The AI’s efficiency gains have boosted revenue per employee by 73% to nearly $1 million.
For Klarna itself, the AI push has been a boon for its bottom line and stock trajectory, transforming it from a valuation casualty of the 2022 tech bust (down 85% to $6.7 billion) into a resilient IPO contender.
AI-driven cost savings, particularly in customer service and marketing (where asset output surged 600% with 12% less spend), propelled 38% year-over-year U.S. revenue growth and a $21 million profit in 2024, flipping years of losses.
For Klarna, employee morale has tanked; surveys show plummeting satisfaction amid fears of obsolescence, raising retention risks for the “engineers only” hiring mandate.

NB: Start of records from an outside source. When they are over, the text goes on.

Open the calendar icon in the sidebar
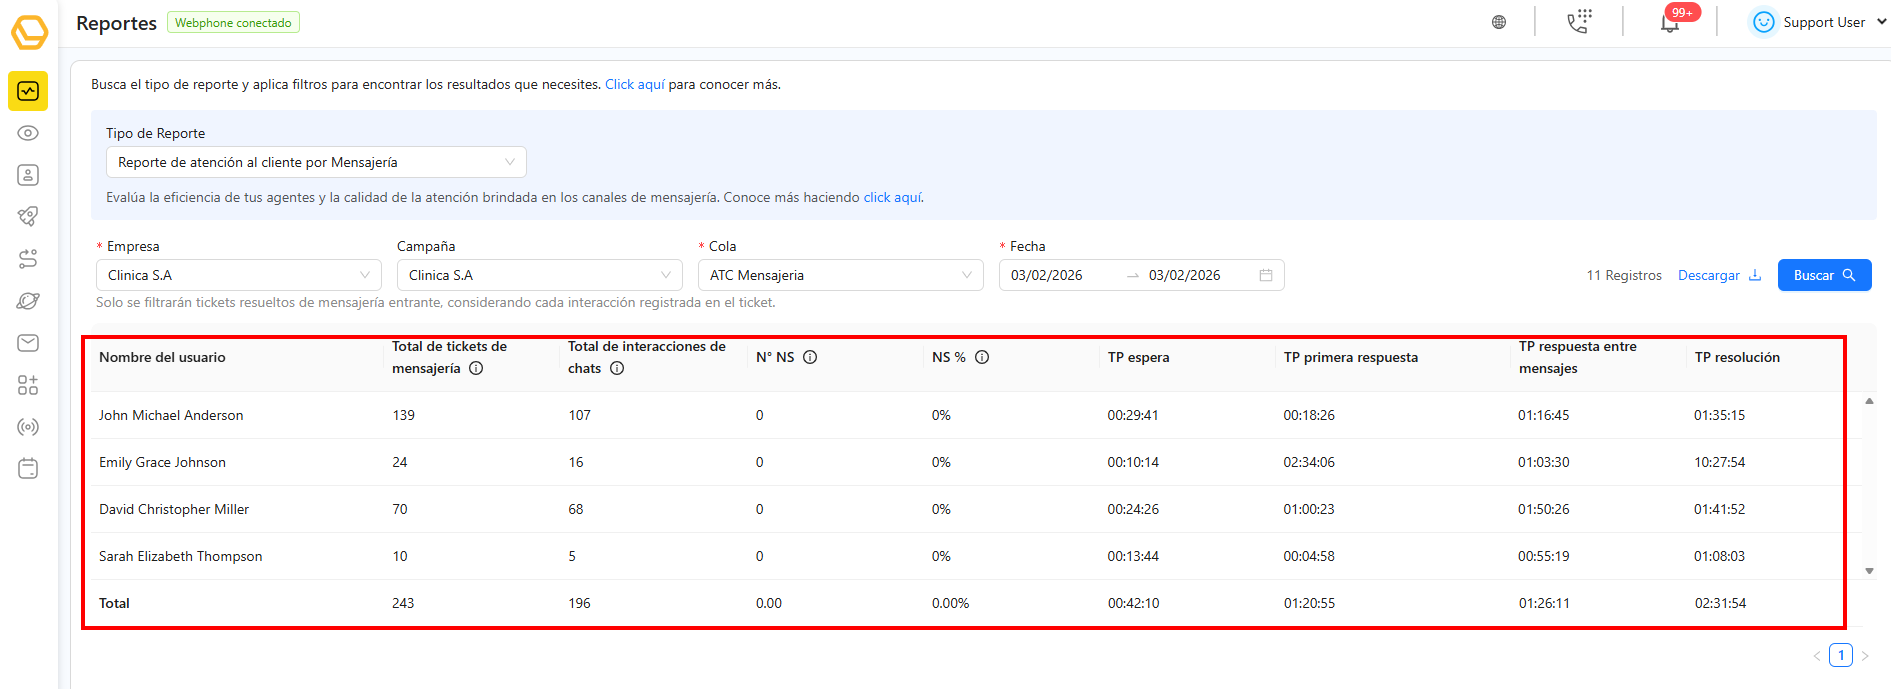The image size is (1891, 689). 28,468
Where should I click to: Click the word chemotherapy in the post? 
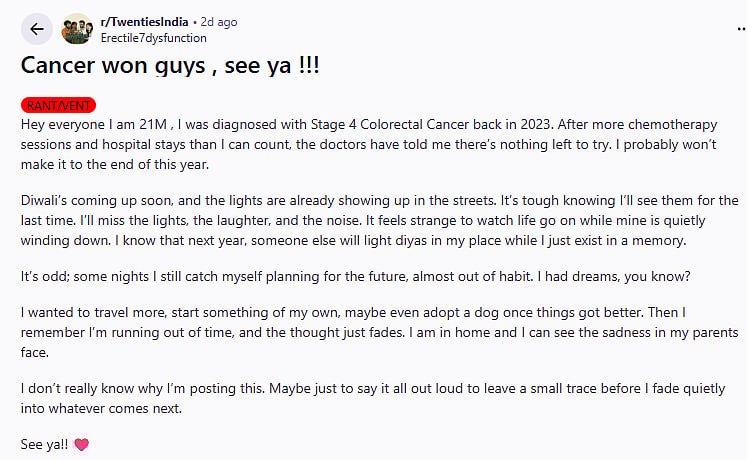(x=676, y=125)

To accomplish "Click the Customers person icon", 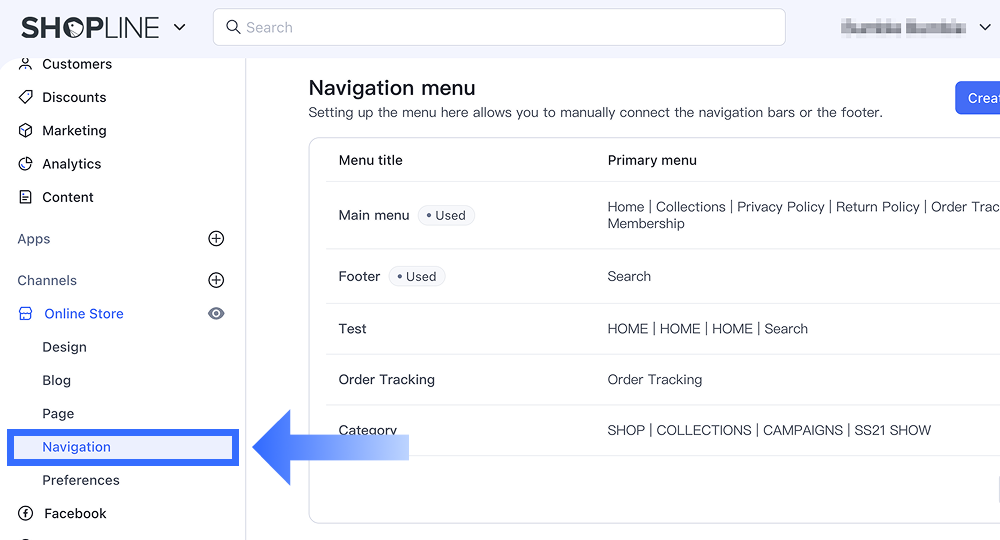I will (x=26, y=64).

In tech and fintech, data-rich roles are hit hardest: customer service (40% automatable), data analysis, and junior programming face 60-70% adoption rates, per McKinsey.
Productivity surges (up 73% at Klarna) fuel stock rallies, drawing capital to AI darlings like Nvidia (up 150% YTD 2025).
Reskilling booms too—demand for AI ethicists, prompt engineers, and “last-mile” integrators could add $15 trillion to GDP by 2030, per PwC.
In the short-term, I do agree that these “AI-induced layoffs” juice up the share price, but at what long-term cost?
I scoff at thinking that humans deliver zero value anymore.
Remember that AI is backward-looking; therefore, vision is sapped.
What could happen?
They could get left behind, like the BlackBerry smartphone was overcome by Apple’s iPhone.
Management strategy will suffer if they optimize chatbots for a certain business model, and recalibrating that might be impossible.
Stuck with an old business model, paying for certain bots to do an outdated operation means the business goes to zero.
The CEOs are playing with fire if they believe they can replace the soul of the workforce with backward-looking AI chatbots.
They might gut themselves out of a company.
The more I look into it, AI is just a tool that a human can integrate into their workflow.
Companies will be cutting off their nose to spite their face if they believe AI is a one-to-one substitute.
It might work in the short-term, before the whole thing crashes down.
In the short-term, buy tech, but be concerned that management is driving the bus off a cliff.